» **DIRECTIONS FOR THIS TASK**:
Copy out the entries that follow, exactly as written.

Collected data entries:
Content starts

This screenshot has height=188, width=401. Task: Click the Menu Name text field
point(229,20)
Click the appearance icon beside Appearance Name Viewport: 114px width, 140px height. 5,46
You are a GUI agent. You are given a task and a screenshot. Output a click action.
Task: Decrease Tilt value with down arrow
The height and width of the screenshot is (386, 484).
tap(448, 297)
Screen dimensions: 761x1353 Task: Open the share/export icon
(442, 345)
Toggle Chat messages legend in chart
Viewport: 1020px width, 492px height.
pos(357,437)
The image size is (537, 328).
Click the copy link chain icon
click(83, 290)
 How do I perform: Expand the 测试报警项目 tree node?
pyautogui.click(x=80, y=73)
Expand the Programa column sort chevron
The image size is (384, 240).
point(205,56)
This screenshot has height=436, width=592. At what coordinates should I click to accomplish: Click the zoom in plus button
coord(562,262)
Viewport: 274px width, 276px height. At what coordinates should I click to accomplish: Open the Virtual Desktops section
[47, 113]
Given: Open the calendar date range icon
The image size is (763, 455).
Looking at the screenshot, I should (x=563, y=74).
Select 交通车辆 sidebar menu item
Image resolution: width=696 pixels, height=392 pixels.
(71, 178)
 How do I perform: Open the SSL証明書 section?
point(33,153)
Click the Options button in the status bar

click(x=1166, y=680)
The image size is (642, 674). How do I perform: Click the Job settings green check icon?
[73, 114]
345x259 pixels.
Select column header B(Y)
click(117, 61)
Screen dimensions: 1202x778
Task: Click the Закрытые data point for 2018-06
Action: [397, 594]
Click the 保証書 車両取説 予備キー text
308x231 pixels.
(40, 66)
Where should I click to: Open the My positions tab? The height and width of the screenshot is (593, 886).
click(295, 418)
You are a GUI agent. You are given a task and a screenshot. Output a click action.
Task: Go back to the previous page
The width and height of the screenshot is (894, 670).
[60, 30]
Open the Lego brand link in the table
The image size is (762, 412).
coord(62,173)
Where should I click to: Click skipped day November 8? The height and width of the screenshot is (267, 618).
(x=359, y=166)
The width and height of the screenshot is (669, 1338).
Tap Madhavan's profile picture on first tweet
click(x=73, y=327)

Content ends

» **RESPONSE FOR THIS EXERCISE**:
This screenshot has height=188, width=401. Task: Click the Menu Name text field
point(229,20)
Click the appearance icon beside Appearance Name Viewport: 114px width, 140px height. 5,46
You are a GUI agent. You are given a task and a screenshot. Output a click action.
Task: Decrease Tilt value with down arrow
The height and width of the screenshot is (386, 484).
tap(448, 297)
Screen dimensions: 761x1353 Task: Open the share/export icon
(442, 345)
Toggle Chat messages legend in chart
Viewport: 1020px width, 492px height.
pos(357,437)
The image size is (537, 328).
Click the copy link chain icon
click(83, 290)
 How do I perform: Expand the 测试报警项目 tree node?
pyautogui.click(x=80, y=73)
Expand the Programa column sort chevron
The image size is (384, 240).
point(205,56)
This screenshot has height=436, width=592. At what coordinates should I click to accomplish: Click the zoom in plus button
coord(562,262)
Viewport: 274px width, 276px height. At what coordinates should I click to accomplish: Open the Virtual Desktops section
[47, 113]
Given: Open the calendar date range icon
The image size is (763, 455).
Looking at the screenshot, I should (x=563, y=74).
Select 交通车辆 sidebar menu item
Image resolution: width=696 pixels, height=392 pixels.
(71, 178)
 How do I perform: Open the SSL証明書 section?
point(33,153)
Click the Options button in the status bar

click(x=1166, y=680)
The image size is (642, 674). How do I perform: Click the Job settings green check icon?
[73, 114]
345x259 pixels.
Select column header B(Y)
click(117, 61)
Screen dimensions: 1202x778
Task: Click the Закрытые data point for 2018-06
Action: [397, 594]
Click the 保証書 車両取説 予備キー text
308x231 pixels.
(40, 66)
Where should I click to: Open the My positions tab? The height and width of the screenshot is (593, 886).
click(295, 418)
You are a GUI agent. You are given a task and a screenshot. Output a click action.
Task: Go back to the previous page
The width and height of the screenshot is (894, 670).
[60, 30]
Open the Lego brand link in the table
The image size is (762, 412).
coord(62,173)
Where should I click to: Click skipped day November 8? The height and width of the screenshot is (267, 618).
(x=359, y=166)
The width and height of the screenshot is (669, 1338).
Tap Madhavan's profile picture on first tweet
click(x=73, y=327)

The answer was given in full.